Consider the following problem due to L.L. Simpson (Ref. [11]): if it is considered safe for an adult to jump off of a three-foot high ladder without injury, what is the maximum design load for a conical parachute that is 30 feet in diameter and has a drag coefficient of 1.5 ? The design air density is \(0.08 \mathrm{lb} / \mathrm{ft}^{3}\).
Solution
First, let's convert everything to SI units:
- Height: \(3 \mathrm{ft}=0.9144 \mathrm{~m}\).
- Parachute diameter: \(30 \mathrm{ft}=9.144 \mathrm{~m}\).
- Air density: \(0.08 \mathrm{lb} / \mathrm{ft}^{3}=1.281477 \mathrm{~kg} / \mathrm{m}^{3}\).
Here's the general approach to the solution: from the first part of the problem, we can calculate the impact velocity of an adult jumping from a three-foot ladder. That impact velocity is considered safe, so we'll use that as the terminal velocity (using Eq. \(\PageIndex{5}\), since Model II is applicable for parachutes). We then solve for the weight \(m g\), which is the required maximum weight that can be attached to the parachute and still have it reach a safe terminal velocity.
Let's begin. The impact velocity is given by Eq. \(\PageIndex{11}\),
\[
\begin{align}
v & =\sqrt{2 g h} \\
& =\sqrt{2\left(9.8 \mathrm{~m} / \mathrm{s}^{2}\right)(0.9144 \mathrm{~m})} \\
& =4.23347 \mathrm{~m} / \mathrm{s}
\end{align}
\]
We'll set the parachute terminal velocity \(v_{\infty}\) equal to this impact velocity.
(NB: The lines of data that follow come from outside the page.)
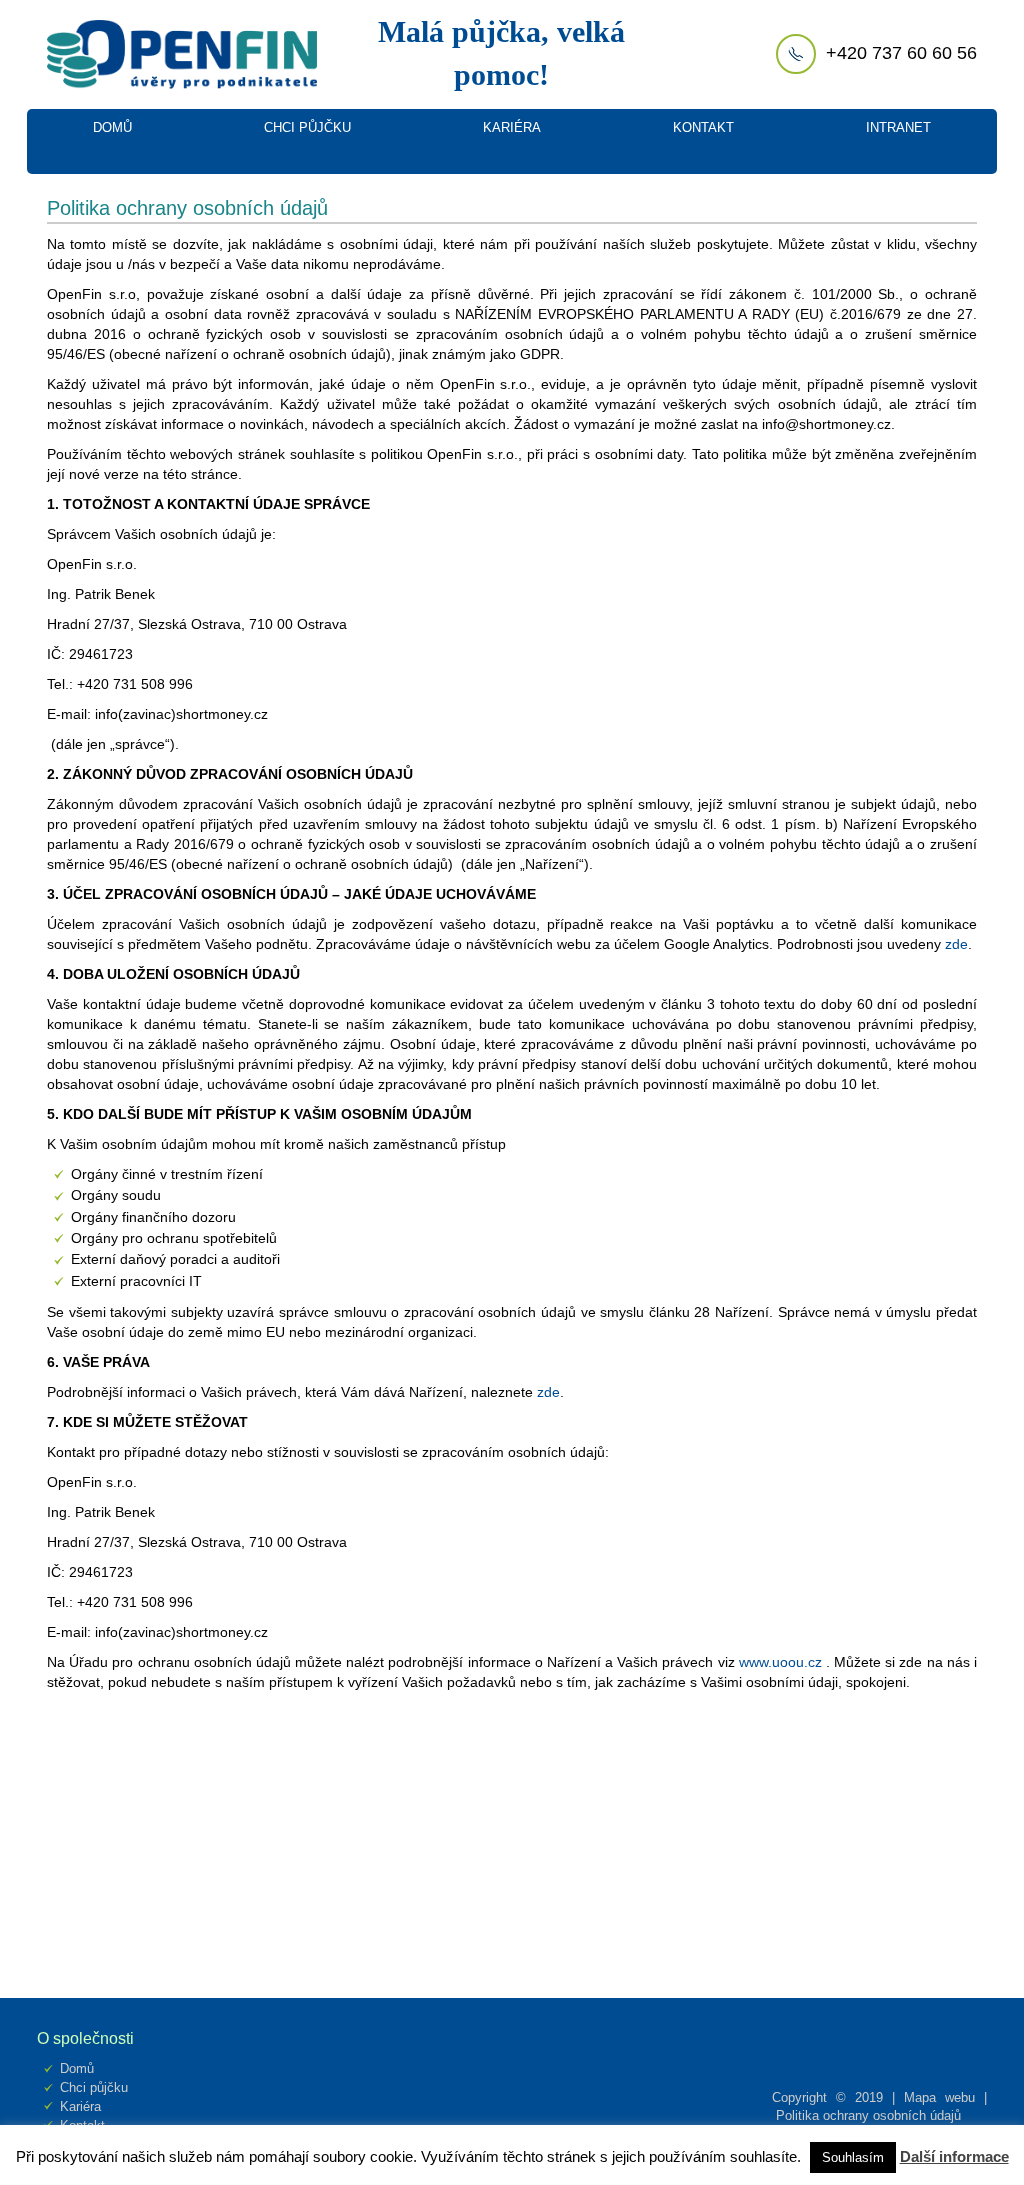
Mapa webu (939, 2097)
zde (956, 944)
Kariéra (80, 2106)
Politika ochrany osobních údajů (868, 2115)
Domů (77, 2068)
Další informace (954, 2156)
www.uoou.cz (780, 1662)
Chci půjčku (94, 2087)
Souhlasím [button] (853, 2157)
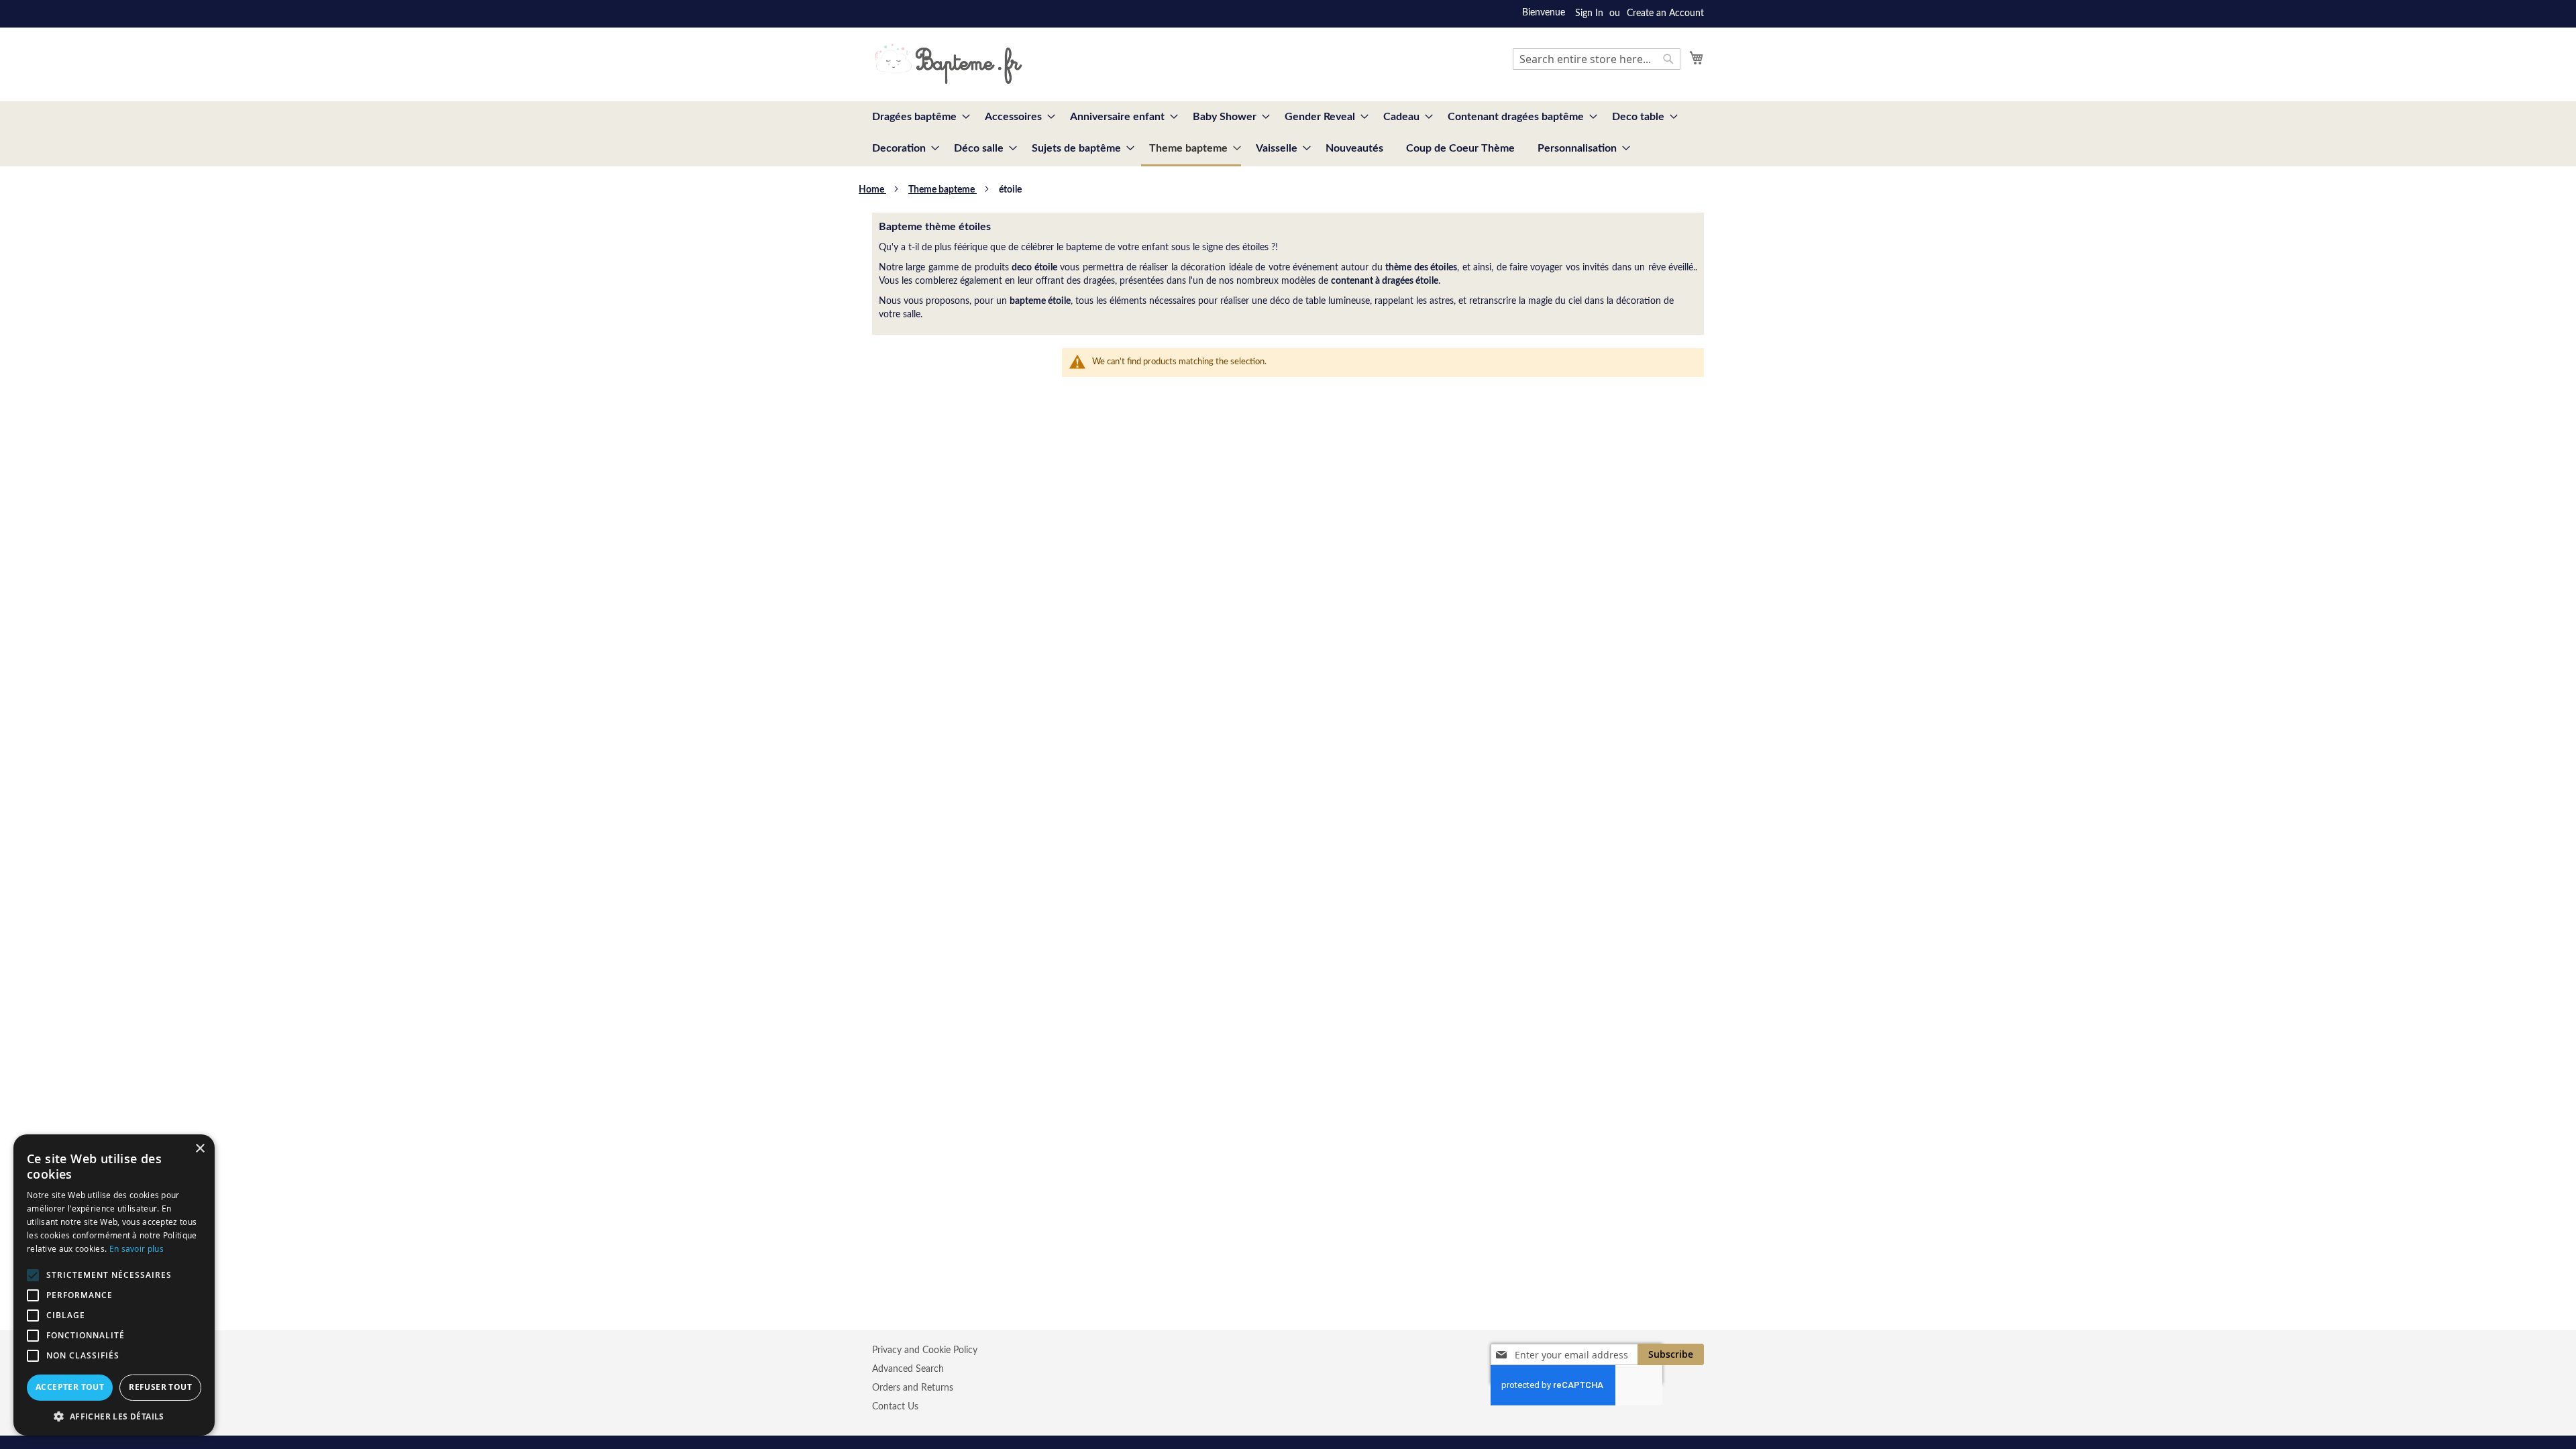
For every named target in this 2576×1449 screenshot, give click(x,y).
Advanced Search (908, 1369)
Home (872, 190)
Now solve Eq. \(\PageIndex{5}\) for the weight \(m g\) :
\[m g=\frac{1}{2} C_{D} \rho A v_{\infty}^{2}\]
Next replace the parachute area \(A\) with \(\pi d^{2} / 4\), where \(d\) is the parachute diameter:
\[m g=\frac{1}{8} \pi C_{D} \rho d^{2} v_{\infty}^{2}\]
and substitute the numbers we're given:
\[
\begin{align}
m g & =\frac{1}{8} \pi(1.5)\left(1.281447 \mathrm{~kg} / \mathrm{m}^{3}\right)(9.144 \mathrm{~m})^{2}(4.23347 \mathrm{~m} / \mathrm{s})^{2} \\
& =1131.1670 \mathrm{~N} \\
& =254 \mathrm{lbf}
\end{align}
\]
where in the final step we've converted back to British engineering units; the maximum design load is a weight of \(254 \mathrm{lbf}\).